9 vues (au cours des 30 derniers jours)
Doug Hates Squirrels
Doug Hates Squirrels le 26 Avr 2011
Réponse apportée : Lidianne Mapa le 14 Jan 2018
I'm working on solving for the values of a series of parameters that are from a set of equations. While I have tried following every example I can find for fsolve, none have been particularly helpful.

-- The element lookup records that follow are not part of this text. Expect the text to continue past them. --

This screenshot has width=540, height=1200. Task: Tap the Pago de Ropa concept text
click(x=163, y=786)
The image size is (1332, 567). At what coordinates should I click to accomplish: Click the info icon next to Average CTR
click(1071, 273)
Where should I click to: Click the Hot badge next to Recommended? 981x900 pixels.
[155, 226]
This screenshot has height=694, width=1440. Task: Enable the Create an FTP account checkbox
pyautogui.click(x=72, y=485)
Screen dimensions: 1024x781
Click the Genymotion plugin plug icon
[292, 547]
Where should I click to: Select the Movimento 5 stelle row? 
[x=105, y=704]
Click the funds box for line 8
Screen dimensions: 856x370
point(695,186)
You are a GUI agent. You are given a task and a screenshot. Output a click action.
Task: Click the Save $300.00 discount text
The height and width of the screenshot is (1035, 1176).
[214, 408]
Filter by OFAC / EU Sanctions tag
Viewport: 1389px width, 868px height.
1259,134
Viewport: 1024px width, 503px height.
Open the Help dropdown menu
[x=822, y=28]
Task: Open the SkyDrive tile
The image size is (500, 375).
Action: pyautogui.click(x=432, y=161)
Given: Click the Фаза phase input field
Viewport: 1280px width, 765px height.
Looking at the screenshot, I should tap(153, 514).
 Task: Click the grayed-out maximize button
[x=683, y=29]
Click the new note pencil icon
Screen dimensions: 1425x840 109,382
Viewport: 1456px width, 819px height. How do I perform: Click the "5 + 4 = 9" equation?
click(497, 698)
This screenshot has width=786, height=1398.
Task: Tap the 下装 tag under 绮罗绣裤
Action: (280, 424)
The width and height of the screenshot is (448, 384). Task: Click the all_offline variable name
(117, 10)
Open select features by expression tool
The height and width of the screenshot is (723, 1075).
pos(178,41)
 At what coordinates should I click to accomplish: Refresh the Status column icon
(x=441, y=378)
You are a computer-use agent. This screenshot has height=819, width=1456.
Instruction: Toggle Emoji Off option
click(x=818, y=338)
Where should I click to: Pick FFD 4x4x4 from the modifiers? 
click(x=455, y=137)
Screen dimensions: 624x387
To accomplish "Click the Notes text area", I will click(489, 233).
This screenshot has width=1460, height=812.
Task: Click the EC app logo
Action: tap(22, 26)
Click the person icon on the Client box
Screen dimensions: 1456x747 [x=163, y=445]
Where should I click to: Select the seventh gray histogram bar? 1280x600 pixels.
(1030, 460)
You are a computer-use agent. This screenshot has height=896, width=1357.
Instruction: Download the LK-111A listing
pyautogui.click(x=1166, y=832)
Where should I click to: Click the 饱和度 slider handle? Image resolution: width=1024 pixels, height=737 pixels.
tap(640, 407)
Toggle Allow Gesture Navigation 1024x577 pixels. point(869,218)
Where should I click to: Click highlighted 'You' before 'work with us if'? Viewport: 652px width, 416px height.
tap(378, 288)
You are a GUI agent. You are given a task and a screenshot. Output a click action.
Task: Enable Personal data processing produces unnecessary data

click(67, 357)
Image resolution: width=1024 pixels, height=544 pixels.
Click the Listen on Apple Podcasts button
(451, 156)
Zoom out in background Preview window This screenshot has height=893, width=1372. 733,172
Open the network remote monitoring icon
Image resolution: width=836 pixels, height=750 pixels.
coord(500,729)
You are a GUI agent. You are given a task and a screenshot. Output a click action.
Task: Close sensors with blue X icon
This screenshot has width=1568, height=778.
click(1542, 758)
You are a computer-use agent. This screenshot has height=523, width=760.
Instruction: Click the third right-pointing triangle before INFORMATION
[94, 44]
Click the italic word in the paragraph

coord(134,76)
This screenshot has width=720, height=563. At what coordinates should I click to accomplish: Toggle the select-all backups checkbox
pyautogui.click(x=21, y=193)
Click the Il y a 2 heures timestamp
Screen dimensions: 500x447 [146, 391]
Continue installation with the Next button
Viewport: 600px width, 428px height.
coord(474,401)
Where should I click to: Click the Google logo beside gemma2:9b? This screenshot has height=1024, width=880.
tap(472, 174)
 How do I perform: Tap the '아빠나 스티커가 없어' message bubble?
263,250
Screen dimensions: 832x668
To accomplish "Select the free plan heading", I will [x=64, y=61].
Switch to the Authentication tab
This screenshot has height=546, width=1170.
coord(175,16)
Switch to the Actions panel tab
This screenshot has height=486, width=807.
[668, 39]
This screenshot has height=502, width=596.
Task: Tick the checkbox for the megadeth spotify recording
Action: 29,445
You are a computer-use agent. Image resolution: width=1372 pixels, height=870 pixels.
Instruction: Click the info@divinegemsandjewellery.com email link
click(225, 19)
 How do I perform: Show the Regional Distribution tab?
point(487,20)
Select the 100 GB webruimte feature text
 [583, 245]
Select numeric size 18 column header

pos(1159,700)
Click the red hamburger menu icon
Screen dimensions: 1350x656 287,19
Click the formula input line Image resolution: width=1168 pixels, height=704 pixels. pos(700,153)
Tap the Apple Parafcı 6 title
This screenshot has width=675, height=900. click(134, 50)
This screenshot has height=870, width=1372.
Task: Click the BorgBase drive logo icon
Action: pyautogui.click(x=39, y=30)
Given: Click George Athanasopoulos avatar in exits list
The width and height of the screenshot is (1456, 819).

I've past the code from my m file below. Any help is appreciated. THANKS!
function F=calibrate(X)
%known variables;
nm = 0.031;
se = 0.108;
ne = 0.862;
c = 0.091;
ke = 0.545;
km = 0.040;
m = 0.097;
l = 0.333;
phi = 0.045;
A = 0.017;
B = 0.048;
%unknown parameters;
delta=X(1);
alpha=X(2);
gamma=X(3);
tau=X(4);
theta=X(5);
zeta1=X(6);
zeta2=X(7);
zeta3=X(8);
eta=X(9);
omegae = X(10);
omegam = X(11);
beta = X(12);
F(1) = A*((ke^alpha)*(ne^(1-alpha)))^(1-gamma) * m^gamma - c - ke*phi - km*phi +(ke+km)*(1 - delta);
F(2) = B*(theta * (km^tau) + (1-theta)*(nm^tau))^(1/tau) -m;
F(3) = omegae*se + omegam*nm - phi;
F(4) = 1 - ne - nm - se -l;
F(5) = zeta1 * ke^(alpha*(1-gamma))* ne^(-alpha - gamma*(1- alpha))*m^gamma - c;
F(6) = (gamma/eta)*A*B*(ke^(alpha*(1-gamma)))*(ne^((1-alpha)*(1-gamma)))*(nm^(tau-1))*(m^(gamma - tau)) + c*(omegae /omegam) - c;
F(7) = zeta2 * (ke^((alpha -1)-(gamma*alpha)))*(ne^((1-alpha)*(1-gamma)))*(m^gamma)+ zeta3 - phi;
F(8) = zeta3 - beta * gamma * theta * A* B*(ke^(alpha*(1-gamma)))*(ne^((1-alpha)+(1-gamma)))*(km^(tau-1))*(m^(gamma-tau)) - phi;
F(9) = beta*omegae*(1-l) - phi;
F(10) = (A*(1-gamma)*(1 - alpha))/eta - zeta1;
F(11) = beta*A*(1-gamma)*alpha - zeta2;
F(12) = beta*(1-delta)- zeta3;
  1 commentaire
Doug Hates Squirrels
Doug Hates Squirrels le 26 Avr 2011
Here's my solution when I try to run it, but I know it's not correct because when I plug the answers into the my system of equations they don't add up
EDU>> fsolve('calibrate',[1 1 1 1 1 1 1 1 1 1 1 1])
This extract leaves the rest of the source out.